Macho (portrait)

Katarína Bajcurová

Palo Macho is, indeed, one of the most original contemporary Slovak glass artists, known mostly for his innovative approach to glass. The uniqueness of his position lies in the fact that he has been working with painting on and in glass for a long time, and has achieved remarkable results and recognition at home as well as abroad. He is both a painter and a glassmaker moving at the border of two disciplines - painting, a free art discipline, and glassmaking, traditionally regarded as a utility (i.e. decorative) artistic expression.

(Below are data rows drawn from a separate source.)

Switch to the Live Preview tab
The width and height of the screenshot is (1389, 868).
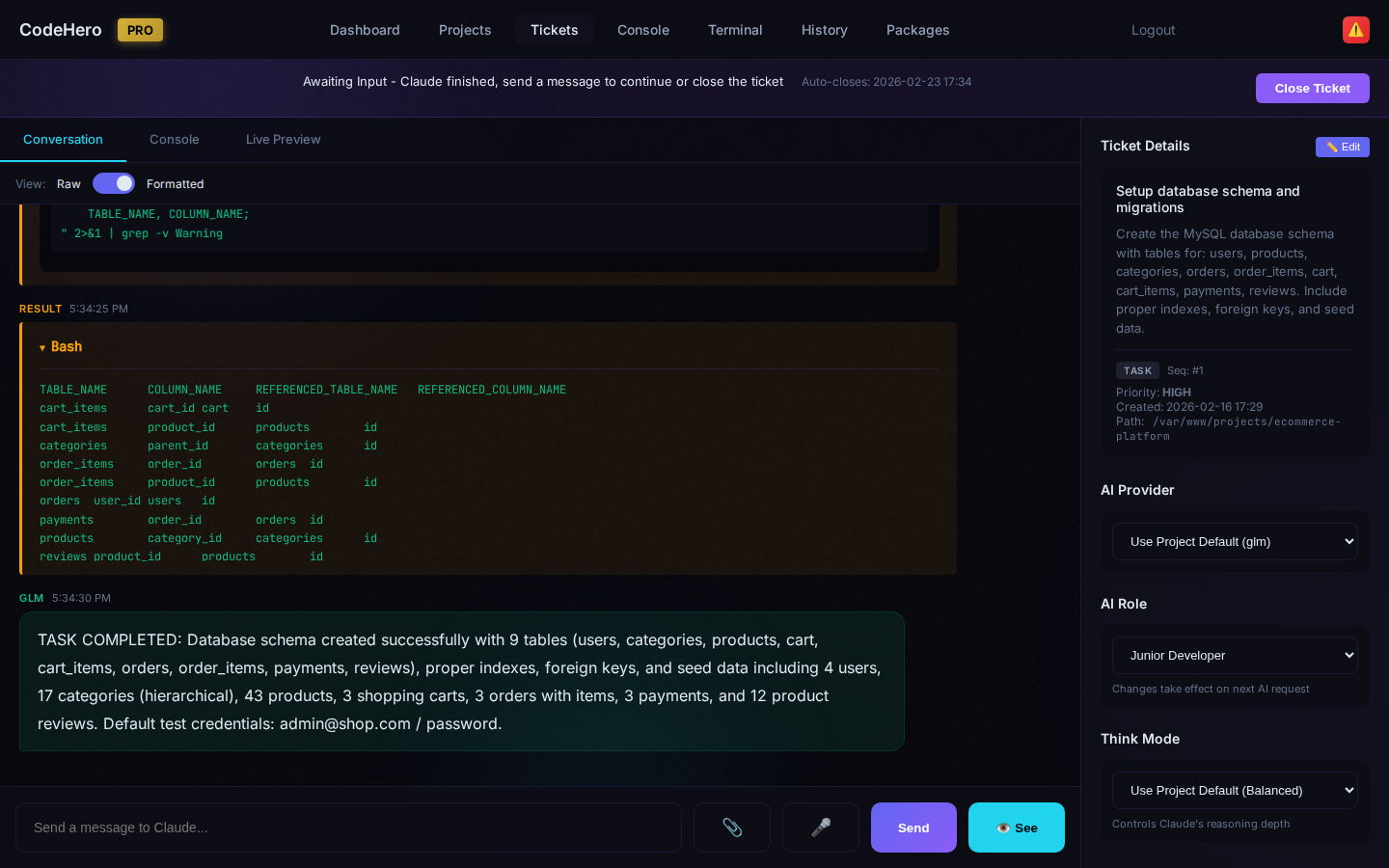(283, 140)
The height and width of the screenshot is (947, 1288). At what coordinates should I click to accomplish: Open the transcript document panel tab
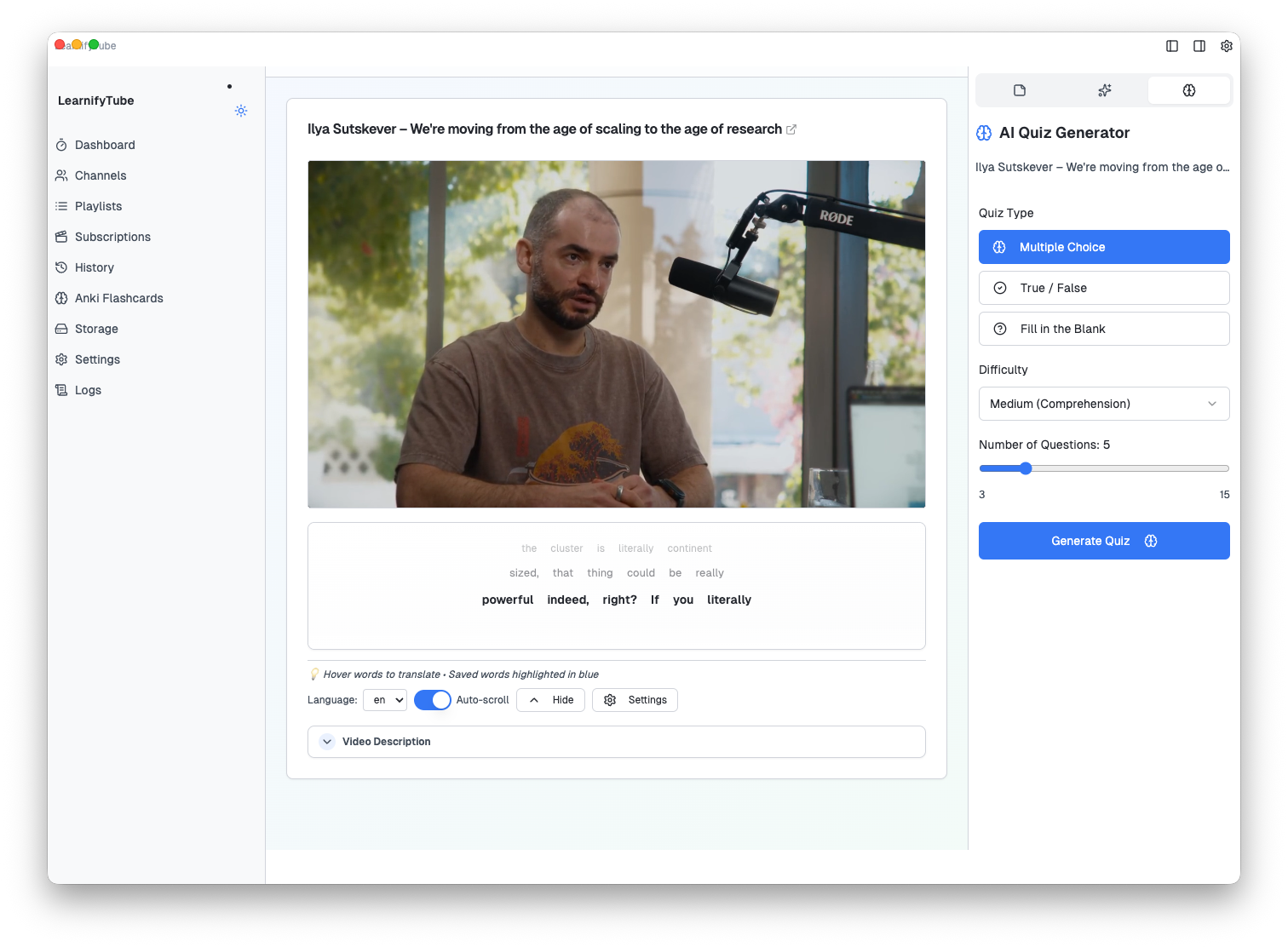click(1019, 90)
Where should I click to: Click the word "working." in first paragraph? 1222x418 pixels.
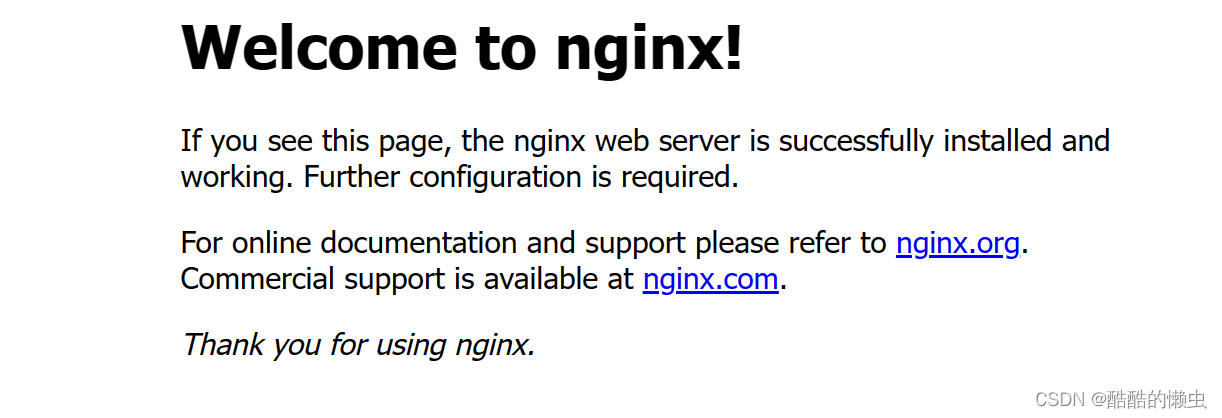click(238, 177)
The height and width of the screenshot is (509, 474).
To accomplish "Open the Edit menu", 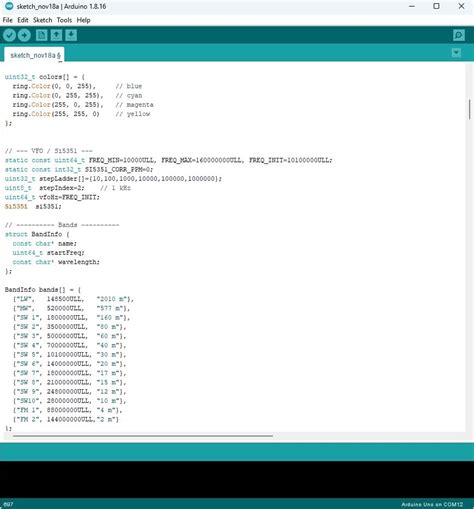I will (23, 20).
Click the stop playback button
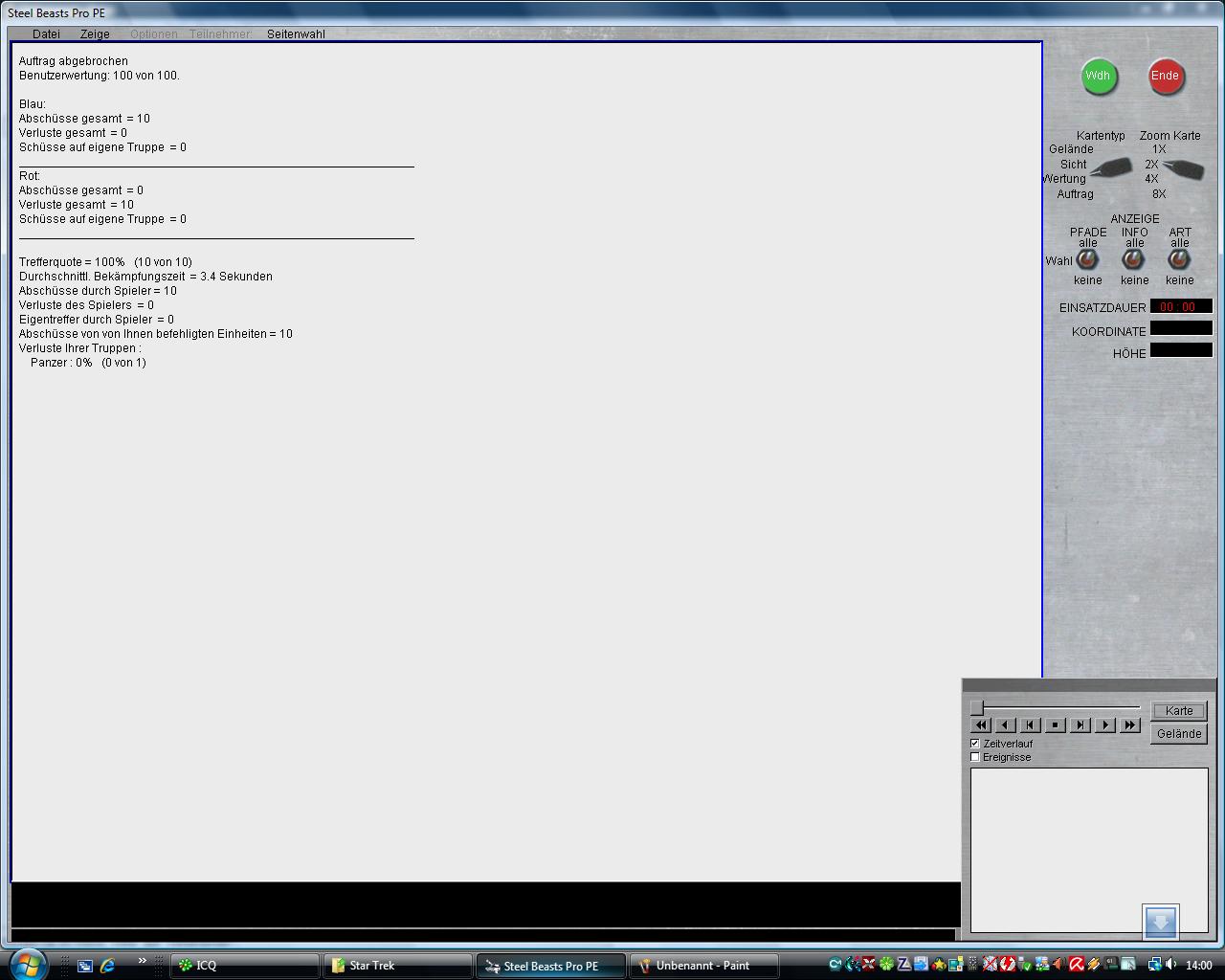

He started working with colour and painted glass at the department of glass painting at the Secondary Glassmaking School in Kamenický Šenov, where he learned his craft and became familiar with the techniques that characterise the Czech glass-making tradition. While at university in Bratislava - where, in turn, no attempts to stain or paint glass had appeared - he was led to think in rather different - spatial and shape - dimensions. It was not until the first years of his professional career that he went back to colour and painted glass, inspired by his teaching experience at the Glass Painting Department of the School of Applied Arts in Lednické Rovné, the only specialised secondary glassmaking school in Slovakia. Indeed, his work stands on time-honoured research as well as on an intimate knowledge of the glassmaking techniques, especially of melted and slumped glass panels. Macho combines colour with glass (its surface) following principles similar to those of classical painting. Instead of canvas, he uses glass panes. Instead of paint whose tones you can see immediately, he uses pigments that only reveal their final shade after going through fire. His pictures consist of several layers: lower, middle and surface paintings blend together into the final image. For that reason, everything must be previously conceived, planned, tested. Still, it needs to bear the author's gesture, his touch in the form of a print of a hand, of a brush, of a spatula ...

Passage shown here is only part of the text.